(Stored data entries)

_ _ _

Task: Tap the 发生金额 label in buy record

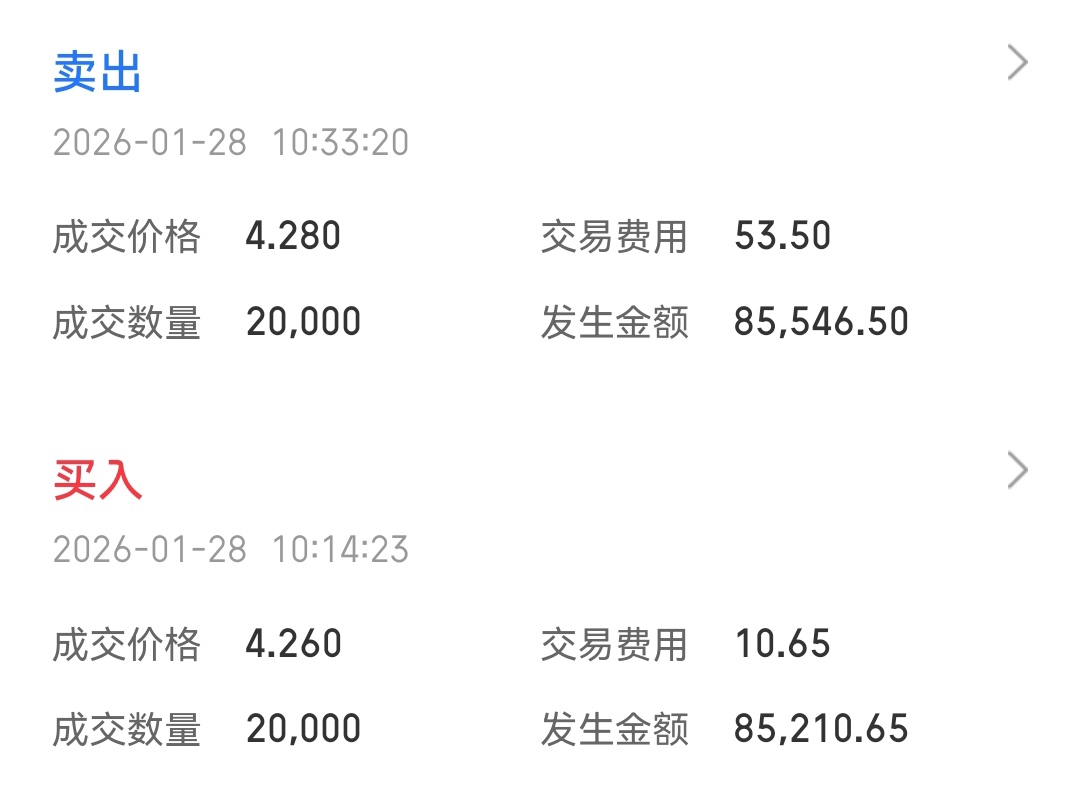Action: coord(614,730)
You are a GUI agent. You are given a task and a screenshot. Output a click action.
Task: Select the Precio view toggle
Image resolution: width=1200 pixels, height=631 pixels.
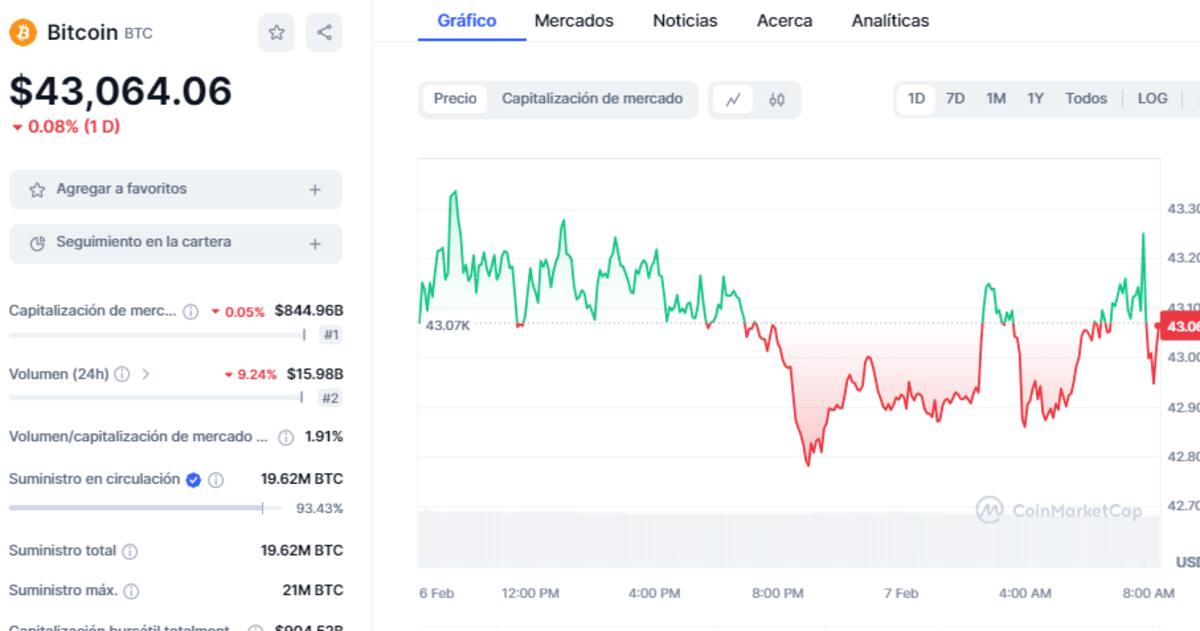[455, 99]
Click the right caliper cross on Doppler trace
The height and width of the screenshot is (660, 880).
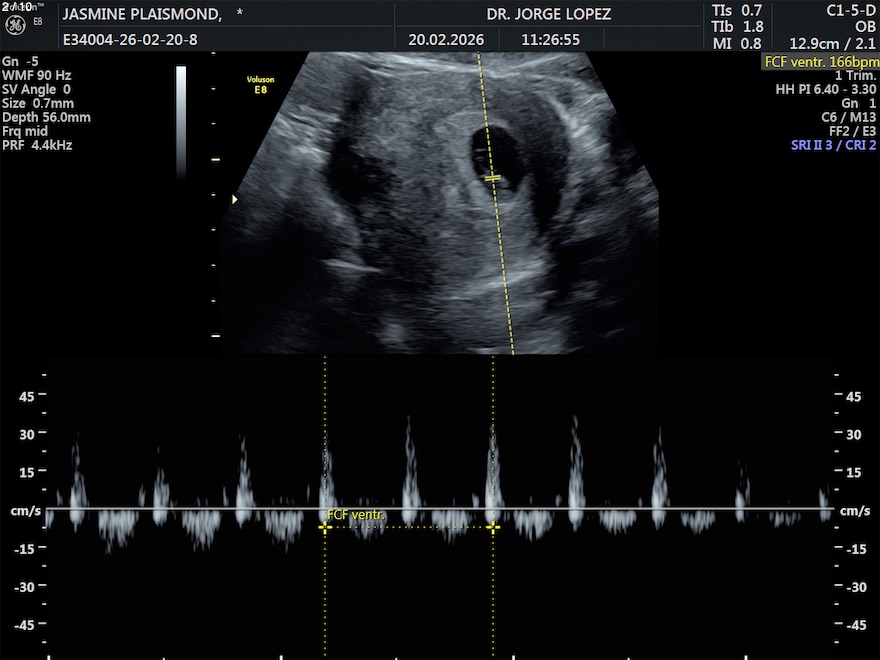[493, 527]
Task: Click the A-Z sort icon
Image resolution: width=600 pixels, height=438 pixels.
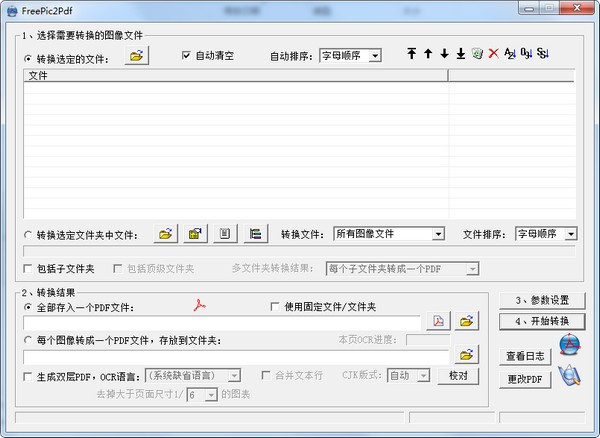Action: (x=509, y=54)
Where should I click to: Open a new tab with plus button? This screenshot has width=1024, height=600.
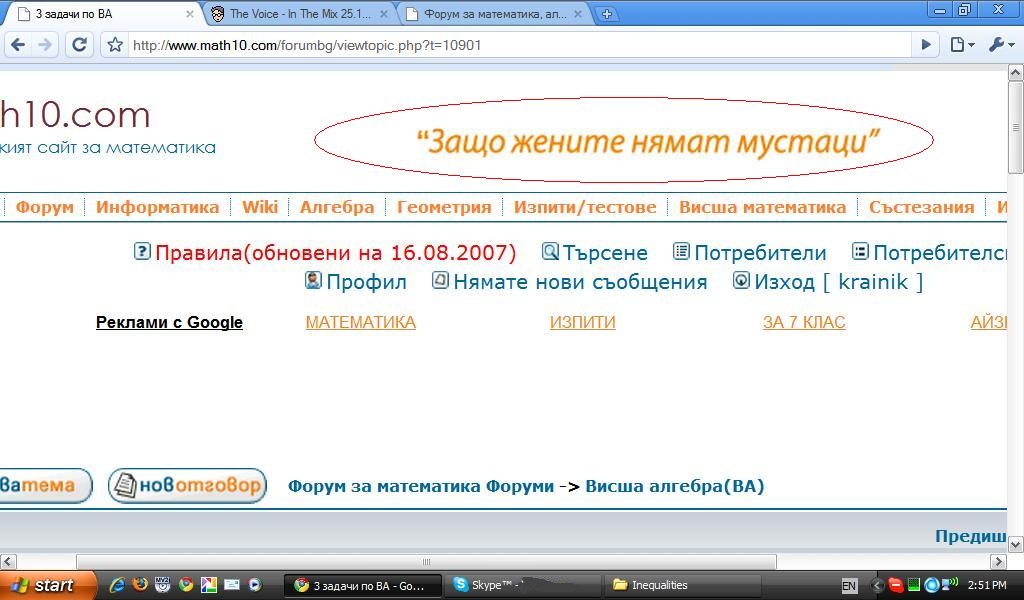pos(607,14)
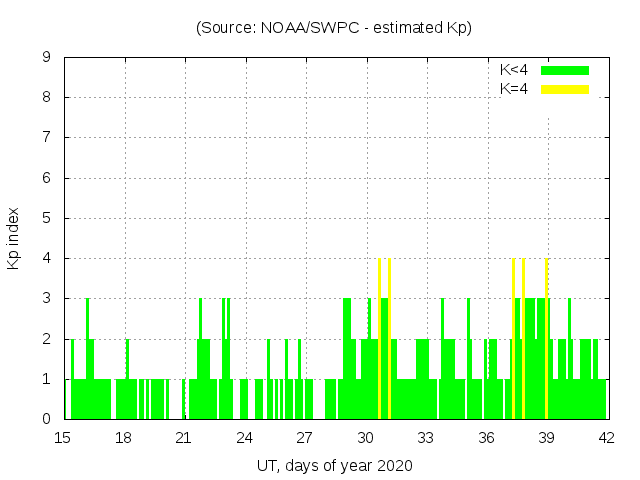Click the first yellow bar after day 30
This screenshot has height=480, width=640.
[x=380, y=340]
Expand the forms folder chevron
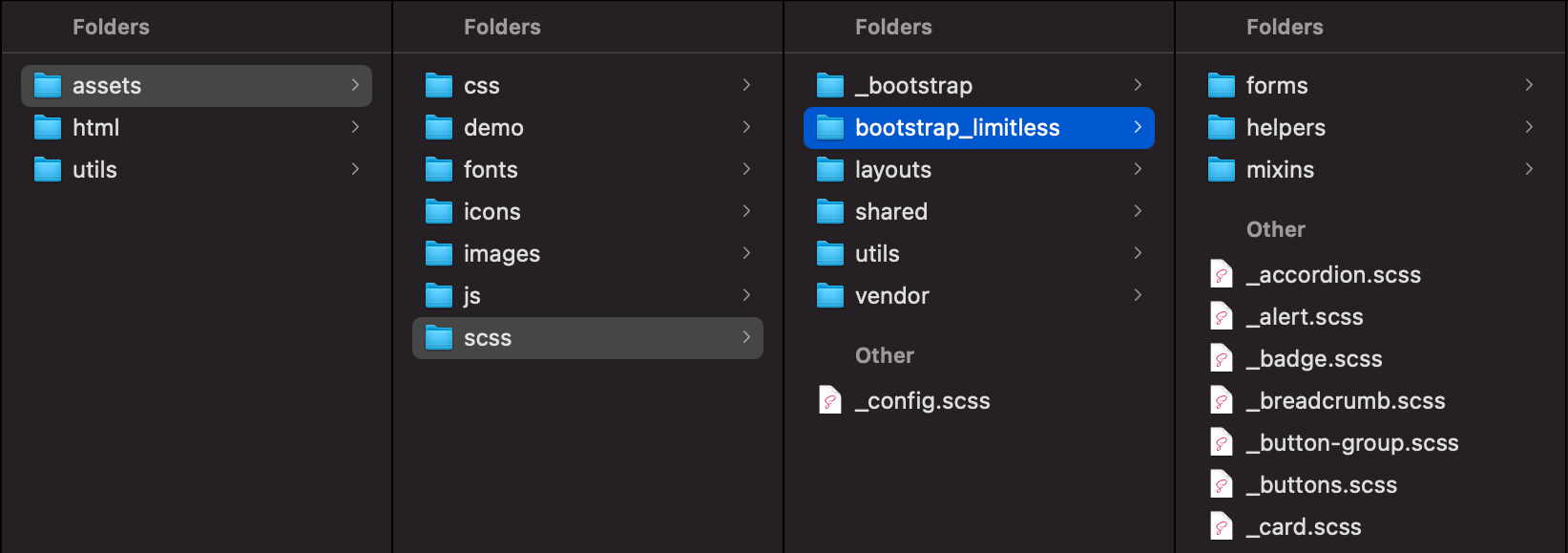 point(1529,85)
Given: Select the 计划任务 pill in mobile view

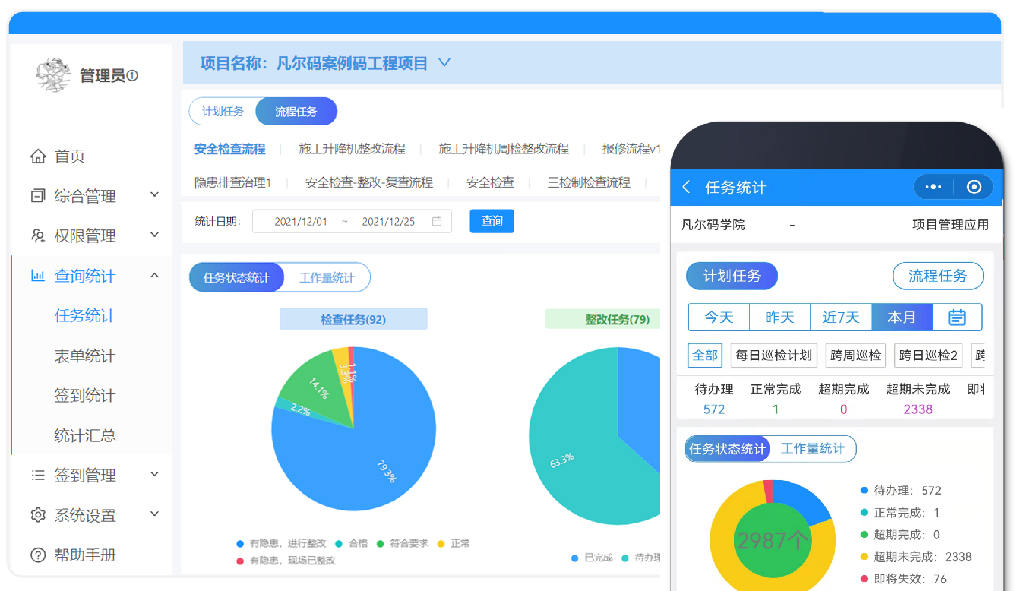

_ _ _

Requirement: All of the data is to be transcribed exactly, with images omitted.

Answer to this problem:
Task: Tap the 发生金额 label in buy record

Action: coord(614,730)
You are a GUI agent. You are given a task and a screenshot. Output a click action.
Task: Select the Precio view toggle
Image resolution: width=1200 pixels, height=631 pixels.
[455, 99]
Click the right caliper cross on Doppler trace
The height and width of the screenshot is (660, 880).
[493, 527]
Task: Click the A-Z sort icon
Image resolution: width=600 pixels, height=438 pixels.
Action: (x=509, y=54)
Where should I click to: Open a new tab with plus button? This screenshot has width=1024, height=600.
pos(607,14)
Click the first yellow bar after day 30
This screenshot has height=480, width=640.
[x=380, y=340]
Expand the forms folder chevron
 point(1529,85)
Given: Select the 计划任务 pill in mobile view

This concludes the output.